● What you need to do:
Look for the line with "Click 'Packages in" in the data below, then reproduce word for word that line and every line after it. Leave out all pictures and add nothing.

(Collected data entries)
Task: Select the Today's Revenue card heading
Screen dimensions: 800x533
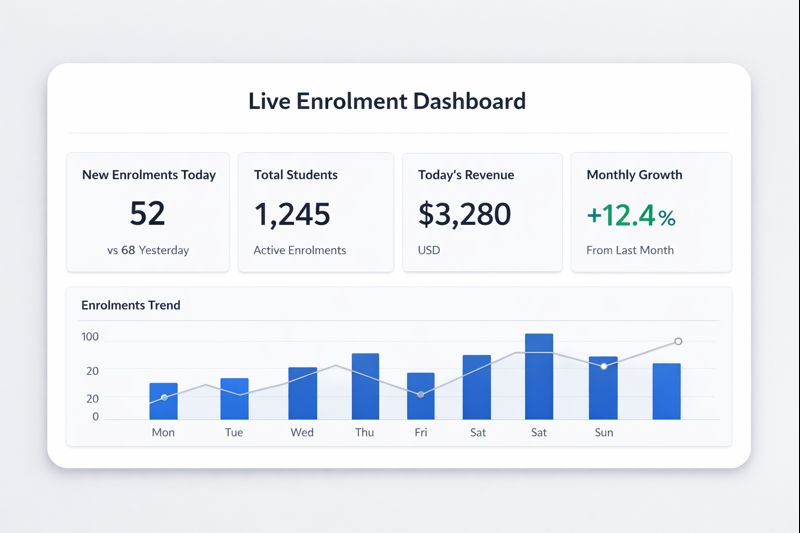Action: (466, 175)
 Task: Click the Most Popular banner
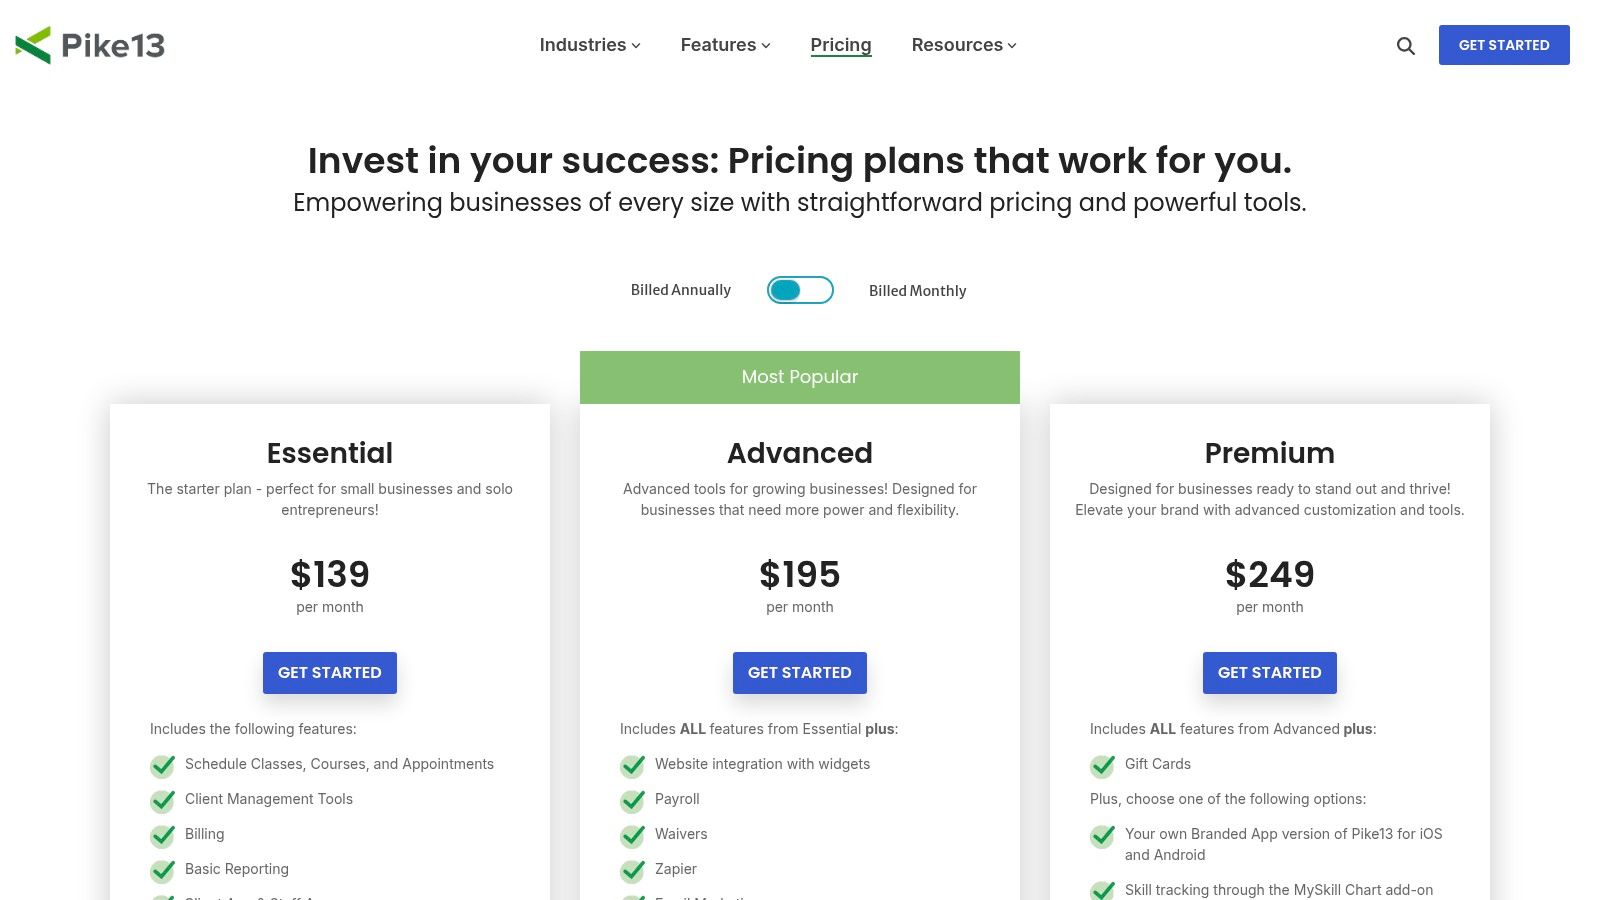tap(800, 377)
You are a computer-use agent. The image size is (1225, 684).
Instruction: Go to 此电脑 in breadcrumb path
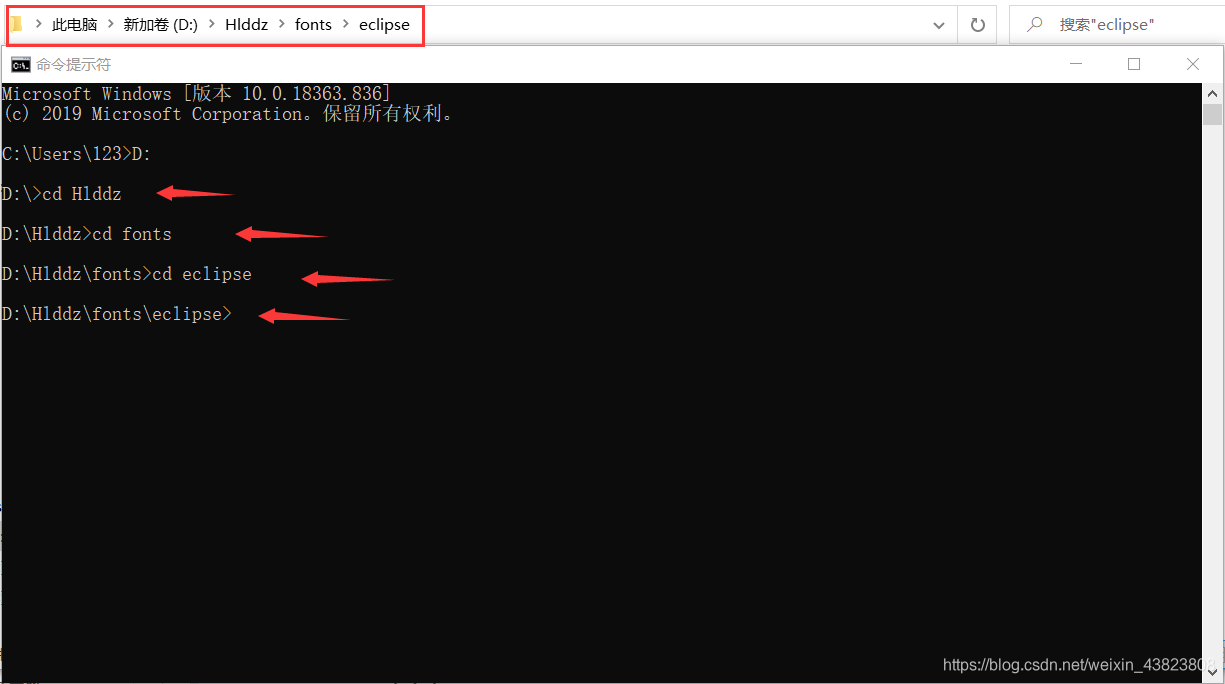coord(74,25)
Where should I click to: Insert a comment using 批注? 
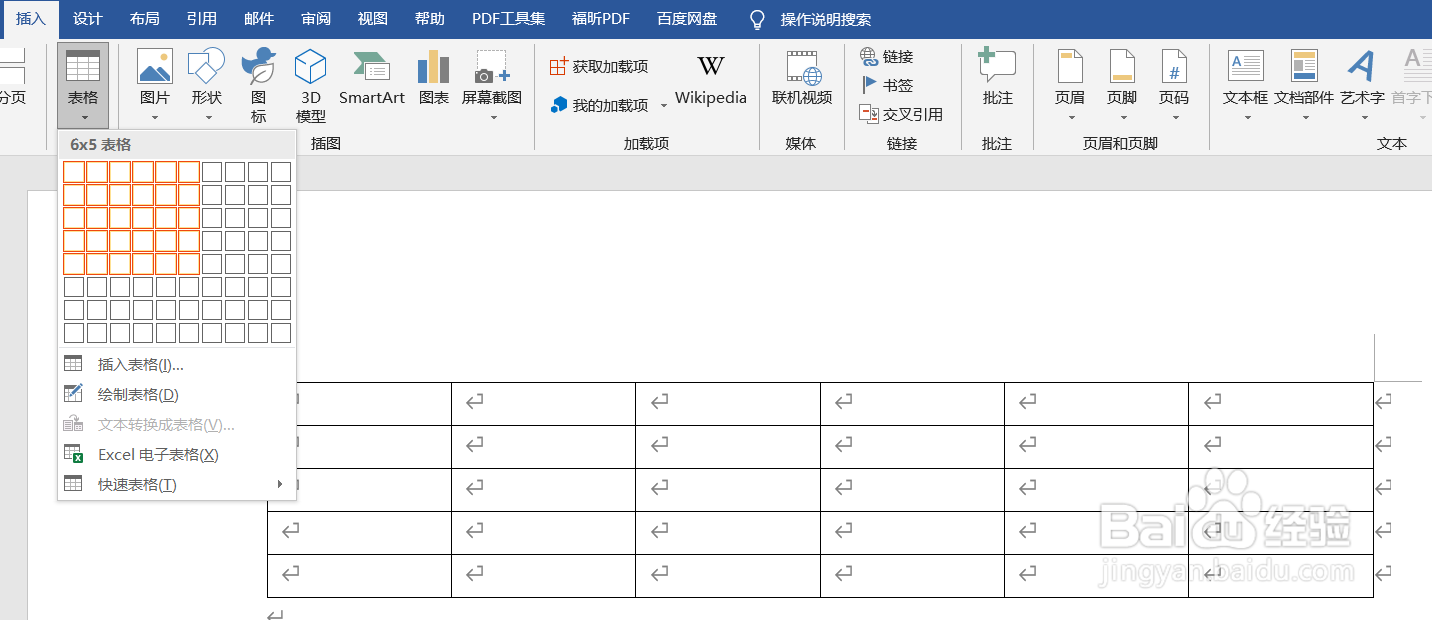(x=996, y=80)
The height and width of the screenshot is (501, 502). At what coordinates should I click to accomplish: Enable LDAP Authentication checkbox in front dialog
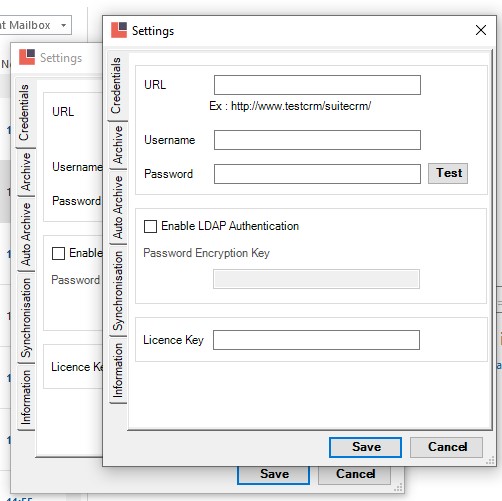coord(150,226)
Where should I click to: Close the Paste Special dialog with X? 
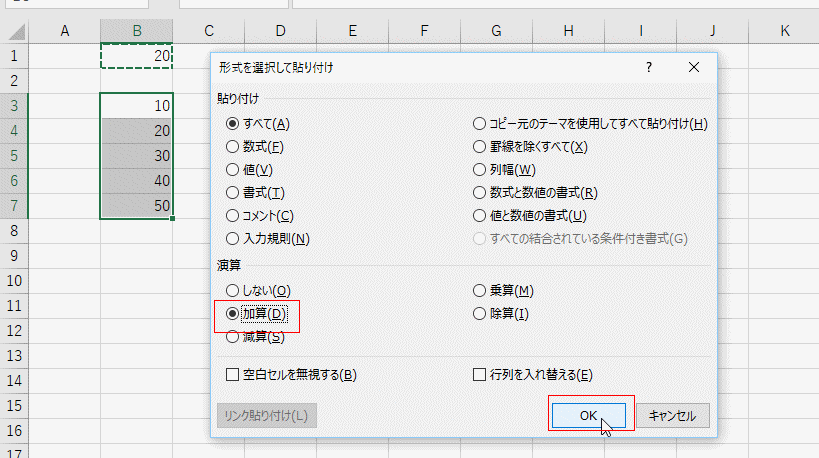tap(694, 68)
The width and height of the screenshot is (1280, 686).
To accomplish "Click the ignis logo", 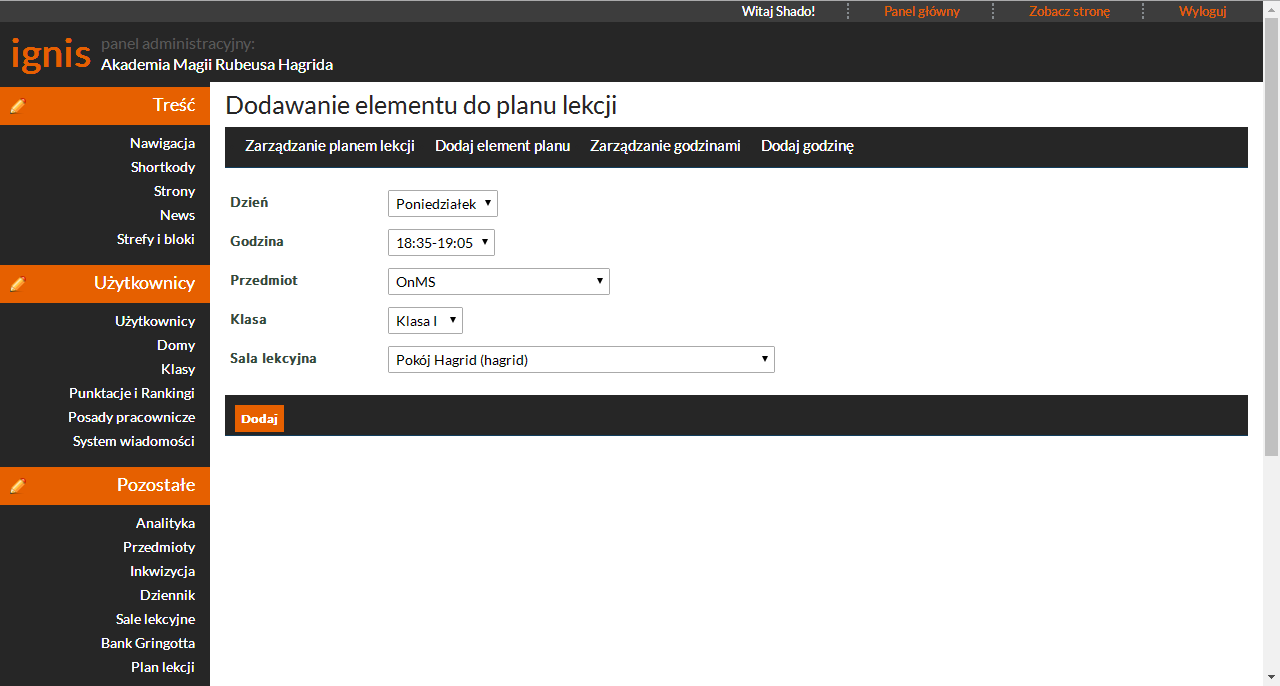I will pos(51,54).
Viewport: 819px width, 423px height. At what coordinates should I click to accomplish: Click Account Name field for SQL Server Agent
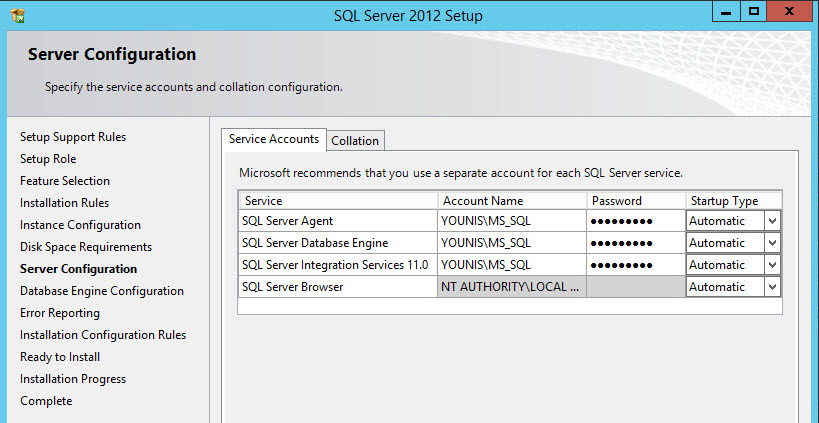[x=511, y=221]

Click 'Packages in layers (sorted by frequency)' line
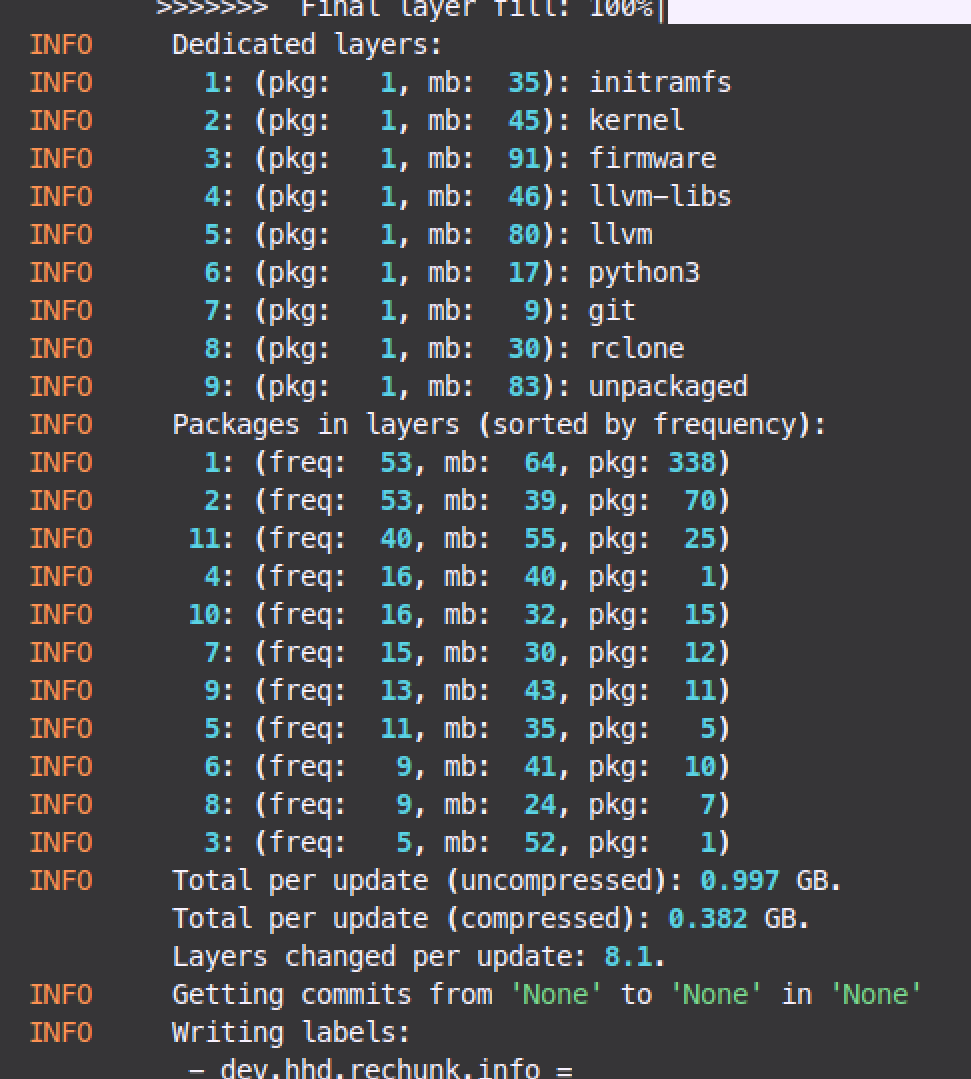[499, 424]
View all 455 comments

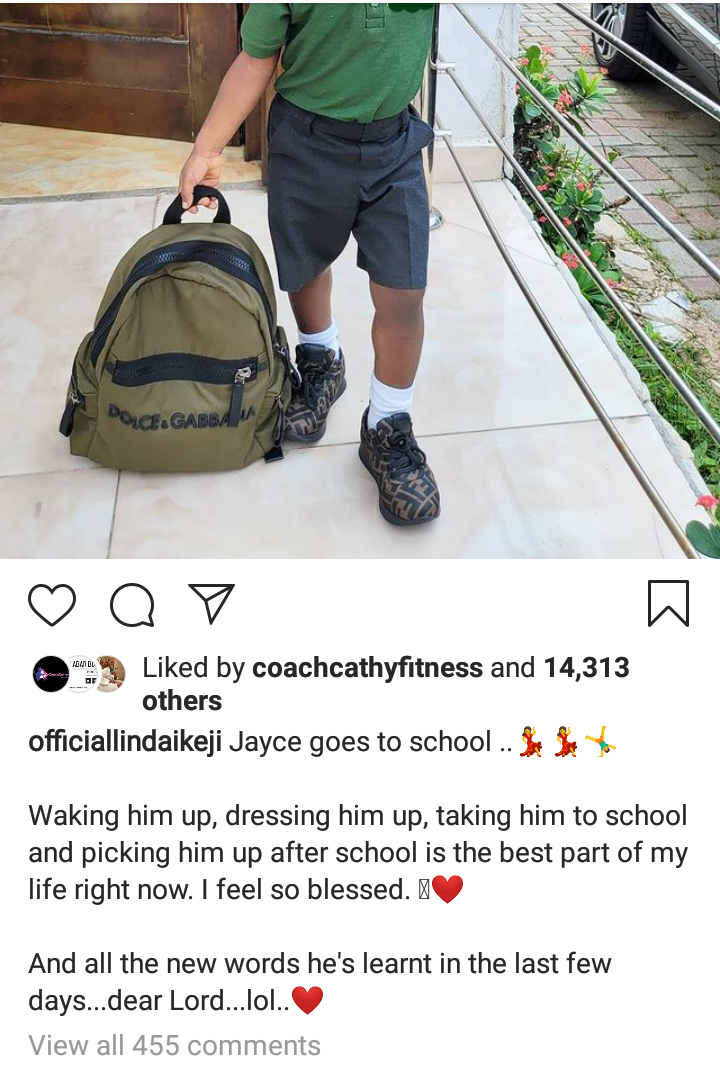coord(174,1046)
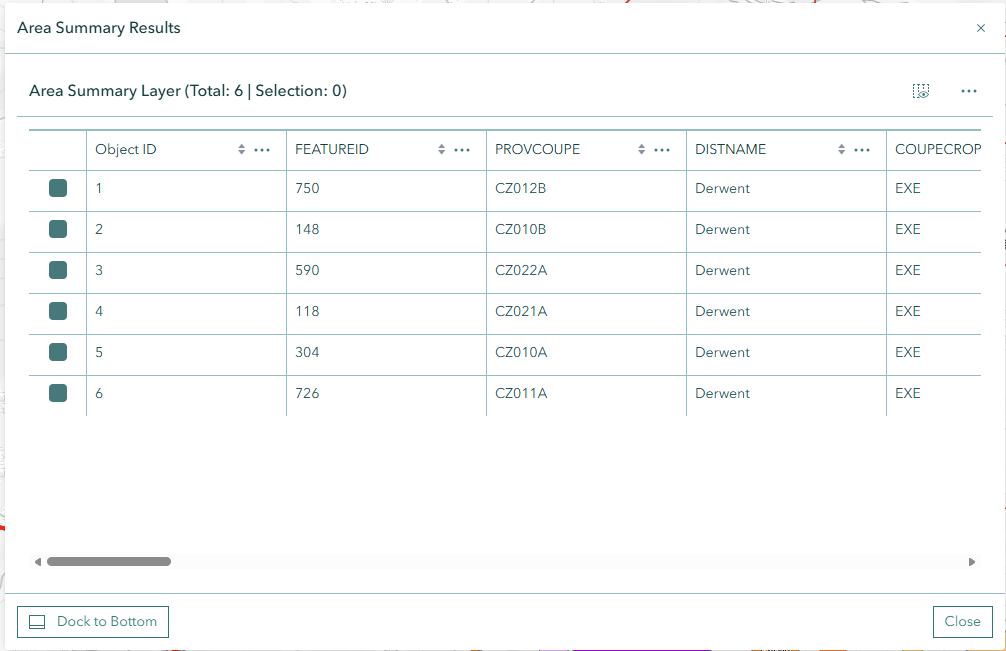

● Problem solution:
Click 'Packages in layers (sorted by frequency)' line
[499, 424]
View all 455 comments

coord(174,1046)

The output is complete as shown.